Stored records:
——————
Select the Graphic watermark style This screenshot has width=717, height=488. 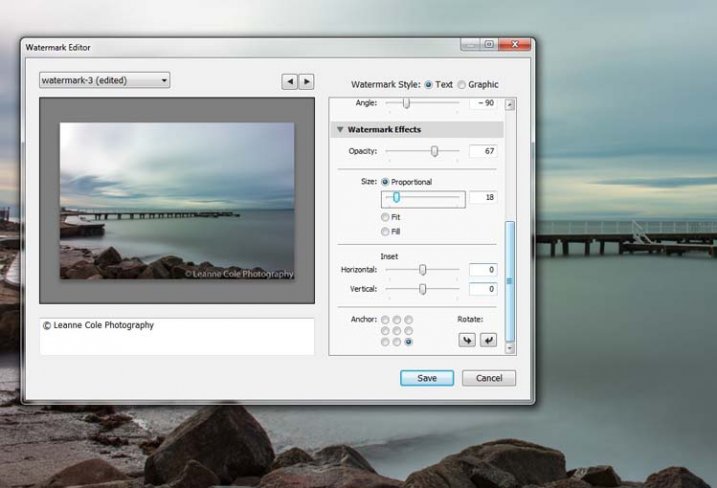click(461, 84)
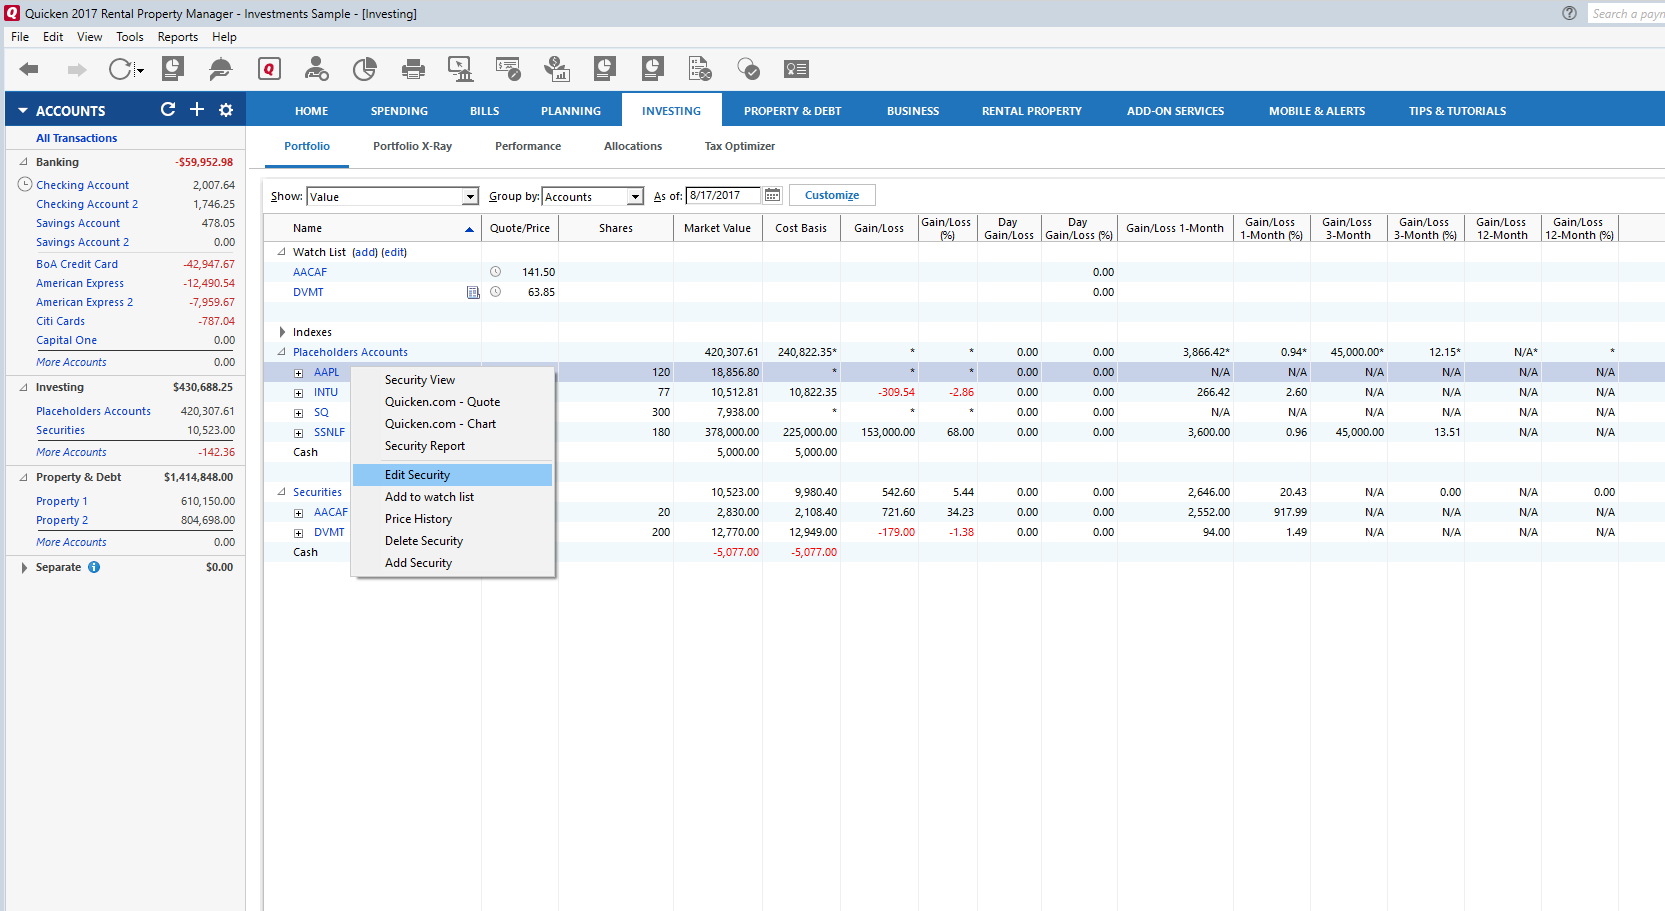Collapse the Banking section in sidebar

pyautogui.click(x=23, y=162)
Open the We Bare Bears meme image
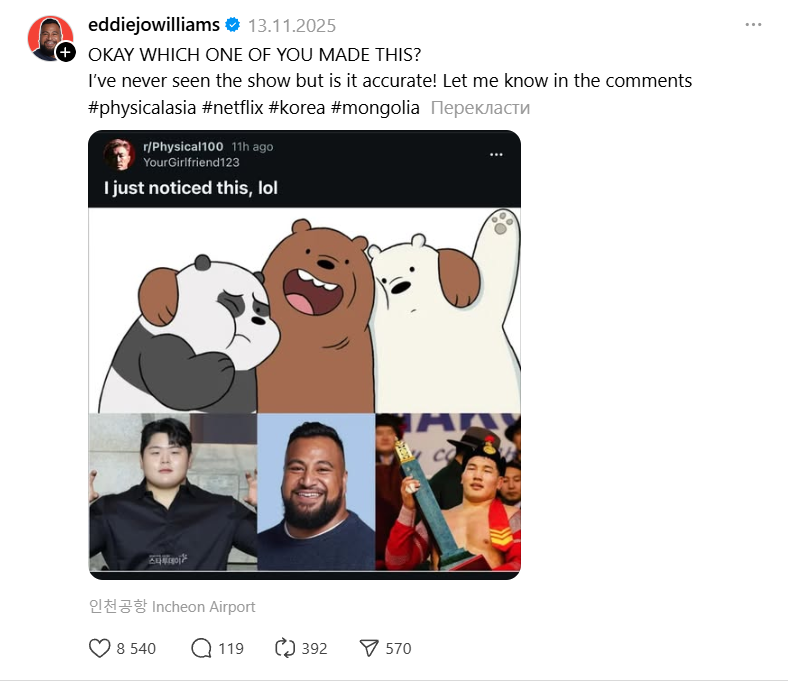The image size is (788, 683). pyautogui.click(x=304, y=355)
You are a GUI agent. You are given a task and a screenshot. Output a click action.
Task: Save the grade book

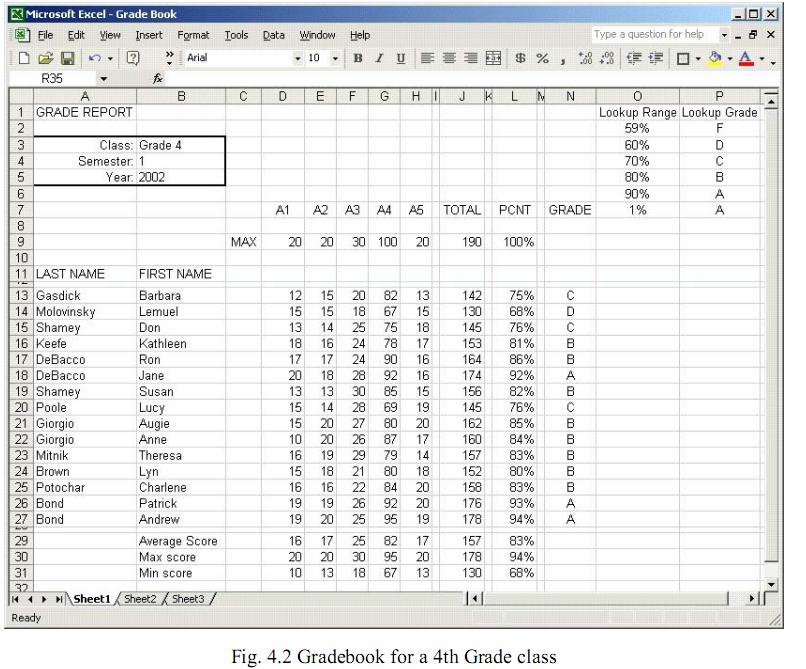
——————
Required action:
Leave out the pictures and return, exactly as written, only the lines from the line with "Open the We Bare Bears meme image" through the end of the records above.

Response to this exercise:
Open the We Bare Bears meme image
The image size is (788, 683). pyautogui.click(x=304, y=355)
You are a GUI agent. You are given a task and a screenshot. Output a click action.
Task: Save the grade book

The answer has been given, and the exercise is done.